◆ Exercise goal ◆
Below are some records; reproduce them exactly.

◆ Records to use ◆
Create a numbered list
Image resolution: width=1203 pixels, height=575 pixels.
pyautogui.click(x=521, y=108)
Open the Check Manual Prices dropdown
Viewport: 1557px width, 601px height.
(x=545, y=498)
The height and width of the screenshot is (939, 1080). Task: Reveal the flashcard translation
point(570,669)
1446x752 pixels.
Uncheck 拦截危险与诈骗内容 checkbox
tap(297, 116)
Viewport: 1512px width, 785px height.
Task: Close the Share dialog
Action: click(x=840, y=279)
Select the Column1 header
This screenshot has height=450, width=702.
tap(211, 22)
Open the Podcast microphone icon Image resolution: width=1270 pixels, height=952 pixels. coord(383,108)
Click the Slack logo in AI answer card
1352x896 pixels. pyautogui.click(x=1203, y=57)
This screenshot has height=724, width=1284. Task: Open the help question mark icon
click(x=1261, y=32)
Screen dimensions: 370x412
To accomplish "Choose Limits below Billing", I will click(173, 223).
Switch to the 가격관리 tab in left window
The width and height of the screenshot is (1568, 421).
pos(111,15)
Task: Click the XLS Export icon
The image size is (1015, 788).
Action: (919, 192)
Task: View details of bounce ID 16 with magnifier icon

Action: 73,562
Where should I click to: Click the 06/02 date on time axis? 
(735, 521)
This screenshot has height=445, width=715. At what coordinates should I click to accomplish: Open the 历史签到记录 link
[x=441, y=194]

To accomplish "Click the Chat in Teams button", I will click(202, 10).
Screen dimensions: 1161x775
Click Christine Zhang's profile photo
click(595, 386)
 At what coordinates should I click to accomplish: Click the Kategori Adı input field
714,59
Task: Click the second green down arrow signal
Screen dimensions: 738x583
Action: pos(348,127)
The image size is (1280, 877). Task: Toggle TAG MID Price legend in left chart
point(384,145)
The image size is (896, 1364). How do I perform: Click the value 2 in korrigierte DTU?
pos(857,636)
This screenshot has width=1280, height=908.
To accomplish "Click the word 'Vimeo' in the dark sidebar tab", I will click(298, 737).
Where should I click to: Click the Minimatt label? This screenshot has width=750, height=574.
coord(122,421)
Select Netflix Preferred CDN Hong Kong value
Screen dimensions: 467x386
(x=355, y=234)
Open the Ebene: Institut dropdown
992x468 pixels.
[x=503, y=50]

◆ Task response ◆
Create a numbered list
Image resolution: width=1203 pixels, height=575 pixels.
pyautogui.click(x=521, y=108)
Open the Check Manual Prices dropdown
Viewport: 1557px width, 601px height.
(x=545, y=498)
The height and width of the screenshot is (939, 1080). Task: Reveal the flashcard translation
point(570,669)
1446x752 pixels.
Uncheck 拦截危险与诈骗内容 checkbox
tap(297, 116)
Viewport: 1512px width, 785px height.
Task: Close the Share dialog
Action: click(x=840, y=279)
Select the Column1 header
This screenshot has height=450, width=702.
tap(211, 22)
Open the Podcast microphone icon Image resolution: width=1270 pixels, height=952 pixels. coord(383,108)
Click the Slack logo in AI answer card
1352x896 pixels. pyautogui.click(x=1203, y=57)
This screenshot has height=724, width=1284. Task: Open the help question mark icon
click(x=1261, y=32)
Screen dimensions: 370x412
To accomplish "Choose Limits below Billing", I will click(173, 223).
Switch to the 가격관리 tab in left window
The width and height of the screenshot is (1568, 421).
pos(111,15)
Task: Click the XLS Export icon
The image size is (1015, 788).
Action: (919, 192)
Task: View details of bounce ID 16 with magnifier icon

Action: 73,562
Where should I click to: Click the 06/02 date on time axis? 
(735, 521)
This screenshot has height=445, width=715. At what coordinates should I click to accomplish: Open the 历史签到记录 link
[x=441, y=194]

To accomplish "Click the Chat in Teams button", I will click(202, 10).
Screen dimensions: 1161x775
Click Christine Zhang's profile photo
click(595, 386)
 At what coordinates should I click to accomplish: Click the Kategori Adı input field
714,59
Task: Click the second green down arrow signal
Screen dimensions: 738x583
Action: pos(348,127)
The image size is (1280, 877). Task: Toggle TAG MID Price legend in left chart
point(384,145)
The image size is (896, 1364). How do I perform: Click the value 2 in korrigierte DTU?
pos(857,636)
This screenshot has width=1280, height=908.
To accomplish "Click the word 'Vimeo' in the dark sidebar tab", I will click(298, 737).
Where should I click to: Click the Minimatt label? This screenshot has width=750, height=574.
coord(122,421)
Select Netflix Preferred CDN Hong Kong value
Screen dimensions: 467x386
(x=355, y=234)
Open the Ebene: Institut dropdown
992x468 pixels.
[x=503, y=50]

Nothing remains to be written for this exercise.